For Game 2, I was back in person. Back into the routine of the day-to-day of being on the road. While it is not home, the road is often where I feel most at home. Leading interviews after practice, requesting players, crafting storylines, writing out questions and getting the answers that hopefully help to keep everyone informed on where the team is at. Same goes for the games. It’s the easiest place to build a routine and I thrive on routine. It felt so nice to be back, especially after a week which felt anything but nice.
Coming back to Massachusetts too was a good one to be thrown back into. The game in Boston has a little bit of extra juice to it. Always. It’s funny. I feel like Kings games in Boston have more intensity than those in Anaheim or San Jose. It’s not a rivalry, really in any sense of the word, but there’s just a different feeling when the Kings play at TD Garden. The feeling that you usually feel in those divisional matchups. Energy is always good, physicality is usually high and there’s almost always a flair for the dramatic. We learned a couple things in the process. The overtime rotation of defensemen was Brandt Clarke 1, Adrian Kempe 2, Vladislav Gavrikov 3, showing Jim Hiller’s willingness to roll three forwards in overtime, with his trust shown in Kempe. Hiller said after the game that Kempe would have been next up had the Kings not lost the game, again playing defense with two other forwards.
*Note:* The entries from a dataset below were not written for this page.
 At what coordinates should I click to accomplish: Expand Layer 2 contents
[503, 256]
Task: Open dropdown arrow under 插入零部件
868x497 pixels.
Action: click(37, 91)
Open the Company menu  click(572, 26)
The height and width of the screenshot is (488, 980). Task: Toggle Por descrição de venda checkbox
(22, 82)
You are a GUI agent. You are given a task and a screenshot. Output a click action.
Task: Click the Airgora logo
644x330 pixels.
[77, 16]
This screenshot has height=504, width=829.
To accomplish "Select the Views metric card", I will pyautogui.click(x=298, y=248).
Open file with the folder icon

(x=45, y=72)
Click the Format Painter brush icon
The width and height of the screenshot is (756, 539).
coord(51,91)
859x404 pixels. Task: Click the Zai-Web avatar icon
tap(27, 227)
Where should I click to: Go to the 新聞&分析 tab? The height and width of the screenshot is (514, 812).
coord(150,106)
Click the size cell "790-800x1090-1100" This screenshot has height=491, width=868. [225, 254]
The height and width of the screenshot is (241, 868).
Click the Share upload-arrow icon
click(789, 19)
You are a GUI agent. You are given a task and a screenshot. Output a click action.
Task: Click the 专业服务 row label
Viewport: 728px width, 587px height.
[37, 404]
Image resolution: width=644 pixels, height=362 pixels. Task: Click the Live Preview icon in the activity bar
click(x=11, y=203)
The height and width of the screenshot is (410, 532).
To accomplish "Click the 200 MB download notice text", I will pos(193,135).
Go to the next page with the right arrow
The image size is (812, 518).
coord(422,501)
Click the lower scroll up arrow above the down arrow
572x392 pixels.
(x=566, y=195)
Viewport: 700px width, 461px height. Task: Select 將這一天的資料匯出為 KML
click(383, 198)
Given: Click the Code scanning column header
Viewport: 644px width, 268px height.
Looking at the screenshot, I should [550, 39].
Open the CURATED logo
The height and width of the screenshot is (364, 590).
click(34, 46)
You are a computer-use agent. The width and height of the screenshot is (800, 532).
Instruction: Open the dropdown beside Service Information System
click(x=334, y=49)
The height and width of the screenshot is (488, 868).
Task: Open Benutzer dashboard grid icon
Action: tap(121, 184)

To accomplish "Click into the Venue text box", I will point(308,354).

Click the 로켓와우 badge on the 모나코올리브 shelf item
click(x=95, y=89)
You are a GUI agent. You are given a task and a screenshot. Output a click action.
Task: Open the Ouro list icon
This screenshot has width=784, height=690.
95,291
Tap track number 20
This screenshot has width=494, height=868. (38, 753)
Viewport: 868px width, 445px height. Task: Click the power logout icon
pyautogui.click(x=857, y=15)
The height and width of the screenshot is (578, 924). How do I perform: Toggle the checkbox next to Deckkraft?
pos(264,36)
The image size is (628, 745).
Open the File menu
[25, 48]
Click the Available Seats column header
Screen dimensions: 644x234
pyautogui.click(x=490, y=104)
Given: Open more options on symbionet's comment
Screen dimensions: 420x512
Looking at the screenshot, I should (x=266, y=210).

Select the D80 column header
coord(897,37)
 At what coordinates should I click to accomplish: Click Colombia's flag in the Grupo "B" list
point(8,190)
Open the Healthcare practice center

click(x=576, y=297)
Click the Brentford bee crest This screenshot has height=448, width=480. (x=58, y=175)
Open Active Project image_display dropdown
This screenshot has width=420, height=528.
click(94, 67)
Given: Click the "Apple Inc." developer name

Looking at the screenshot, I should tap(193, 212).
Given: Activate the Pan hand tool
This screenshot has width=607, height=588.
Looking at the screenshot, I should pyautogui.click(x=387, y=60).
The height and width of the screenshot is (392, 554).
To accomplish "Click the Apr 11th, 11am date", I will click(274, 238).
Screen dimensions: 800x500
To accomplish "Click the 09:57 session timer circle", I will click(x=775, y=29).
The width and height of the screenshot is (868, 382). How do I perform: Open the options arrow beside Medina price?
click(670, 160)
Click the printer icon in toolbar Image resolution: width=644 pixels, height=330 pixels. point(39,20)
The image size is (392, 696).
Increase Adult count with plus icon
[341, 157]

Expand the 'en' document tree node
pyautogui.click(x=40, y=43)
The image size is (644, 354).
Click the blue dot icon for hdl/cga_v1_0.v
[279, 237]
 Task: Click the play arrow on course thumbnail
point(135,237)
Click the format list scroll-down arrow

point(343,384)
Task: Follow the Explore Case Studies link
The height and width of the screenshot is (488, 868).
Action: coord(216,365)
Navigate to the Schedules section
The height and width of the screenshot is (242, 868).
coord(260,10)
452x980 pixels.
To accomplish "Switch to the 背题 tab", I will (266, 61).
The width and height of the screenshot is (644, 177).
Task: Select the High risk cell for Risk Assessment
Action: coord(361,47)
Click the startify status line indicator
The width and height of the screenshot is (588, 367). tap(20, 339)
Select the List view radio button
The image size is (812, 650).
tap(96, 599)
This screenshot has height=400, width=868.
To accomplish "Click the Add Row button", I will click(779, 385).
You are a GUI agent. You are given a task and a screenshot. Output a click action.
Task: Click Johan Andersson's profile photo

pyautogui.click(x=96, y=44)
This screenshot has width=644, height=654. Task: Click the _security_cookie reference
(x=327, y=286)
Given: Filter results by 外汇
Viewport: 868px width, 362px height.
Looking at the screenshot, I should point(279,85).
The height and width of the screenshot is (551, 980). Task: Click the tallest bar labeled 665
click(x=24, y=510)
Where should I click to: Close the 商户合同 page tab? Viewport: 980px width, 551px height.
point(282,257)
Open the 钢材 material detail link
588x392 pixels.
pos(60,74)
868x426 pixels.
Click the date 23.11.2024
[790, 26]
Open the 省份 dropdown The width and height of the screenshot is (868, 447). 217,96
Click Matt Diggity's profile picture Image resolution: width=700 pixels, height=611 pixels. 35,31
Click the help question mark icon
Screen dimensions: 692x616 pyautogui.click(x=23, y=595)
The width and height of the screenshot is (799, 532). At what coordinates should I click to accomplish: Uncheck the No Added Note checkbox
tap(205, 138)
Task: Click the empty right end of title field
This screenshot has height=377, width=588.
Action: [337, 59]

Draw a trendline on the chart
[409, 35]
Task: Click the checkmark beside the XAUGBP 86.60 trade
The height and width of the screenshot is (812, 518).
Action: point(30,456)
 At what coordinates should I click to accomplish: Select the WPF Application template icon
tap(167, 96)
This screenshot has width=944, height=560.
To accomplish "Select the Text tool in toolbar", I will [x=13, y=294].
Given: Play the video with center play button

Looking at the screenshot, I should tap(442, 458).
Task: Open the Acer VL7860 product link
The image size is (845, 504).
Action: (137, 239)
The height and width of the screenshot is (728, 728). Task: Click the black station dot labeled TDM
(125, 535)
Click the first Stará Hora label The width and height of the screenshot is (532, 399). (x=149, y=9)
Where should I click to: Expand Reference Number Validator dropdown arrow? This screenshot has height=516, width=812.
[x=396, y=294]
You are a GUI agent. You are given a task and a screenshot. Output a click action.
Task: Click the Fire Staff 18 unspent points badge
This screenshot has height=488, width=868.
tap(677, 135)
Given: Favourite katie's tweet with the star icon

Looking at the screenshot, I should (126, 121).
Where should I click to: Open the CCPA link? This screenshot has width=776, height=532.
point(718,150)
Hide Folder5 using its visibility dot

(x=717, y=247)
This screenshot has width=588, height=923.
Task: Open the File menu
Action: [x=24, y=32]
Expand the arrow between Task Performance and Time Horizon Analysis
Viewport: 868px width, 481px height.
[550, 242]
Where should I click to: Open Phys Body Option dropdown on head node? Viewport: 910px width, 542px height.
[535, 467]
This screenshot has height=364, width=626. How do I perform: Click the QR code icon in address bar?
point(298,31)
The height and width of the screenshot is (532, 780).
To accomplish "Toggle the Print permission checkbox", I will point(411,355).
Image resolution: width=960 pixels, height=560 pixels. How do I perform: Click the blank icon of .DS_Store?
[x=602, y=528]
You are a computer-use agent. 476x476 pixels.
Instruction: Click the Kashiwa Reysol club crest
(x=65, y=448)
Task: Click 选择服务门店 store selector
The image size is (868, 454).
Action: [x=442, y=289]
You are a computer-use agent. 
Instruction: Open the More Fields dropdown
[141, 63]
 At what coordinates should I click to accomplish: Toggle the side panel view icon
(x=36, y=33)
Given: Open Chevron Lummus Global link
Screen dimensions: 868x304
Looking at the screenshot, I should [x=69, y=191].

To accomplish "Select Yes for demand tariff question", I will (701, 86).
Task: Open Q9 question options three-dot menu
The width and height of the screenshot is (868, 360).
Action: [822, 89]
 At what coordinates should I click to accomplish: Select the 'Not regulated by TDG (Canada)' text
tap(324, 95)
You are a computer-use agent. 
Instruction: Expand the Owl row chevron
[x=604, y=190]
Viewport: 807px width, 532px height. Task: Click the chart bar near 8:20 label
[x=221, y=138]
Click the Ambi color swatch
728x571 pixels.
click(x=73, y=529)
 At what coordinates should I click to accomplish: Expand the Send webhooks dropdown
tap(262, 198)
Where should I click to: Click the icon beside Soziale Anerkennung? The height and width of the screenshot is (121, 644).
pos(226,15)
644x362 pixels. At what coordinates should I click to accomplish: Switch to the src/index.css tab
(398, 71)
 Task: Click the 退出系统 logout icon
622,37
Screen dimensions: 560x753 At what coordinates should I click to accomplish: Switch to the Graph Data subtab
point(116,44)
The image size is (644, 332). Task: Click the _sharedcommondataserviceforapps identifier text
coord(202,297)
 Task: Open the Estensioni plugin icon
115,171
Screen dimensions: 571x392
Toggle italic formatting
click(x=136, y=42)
I thought, from my vantage point, for the most part, first 40 minutes were good. Until the Bruins scored 4-on-4, I thought the Kings were playing their best stretch of hockey of the season. We saw a team playing their game, on the front foot, which we really didn’t see much of in Buffalo. A bit more precision offensively and that’s a different game. The 4-on-4 changed things, though. The Kings had to defend a bit and they had to grind their way into overtime to get a point. It was teetering for sure in the third and ultimately, overtime was probably a fair outcome for both clubs.
Kyle Burroughs said after the game that it’s not always a Picasso painting in those moments. Sometimes, when you’re playing on the road, and AC/DC is playing over the speakers, and you’re expecting to get hit, you’ve just got to find a way. The Kings found a way to get into overtime. They couldn’t get the job done, despite a few Grade-A opportunities in the first two minutes of the extra session. Oh so close from Quinton Byfield. A couple of failed attempts at clearing the puck led to tired skaters on the ice. Tired skaters led to a defensive breakdown and an elite forward made them pay from a dangerous area. Saw it unfold quite clearly from above. I actually liked a few things the Kings did early in the OT session, but it was ultimately the long shift that mattered. A point on the road, though not the second point we’re used to seeing come through in Boston.
Now, it’s on to Ottawa, where the Kings will take on the Senators tomorrow afternoon. Another matinee, on Canadian Thanksgiving, before it’s off to Toronto and Montreal to continue to the trip.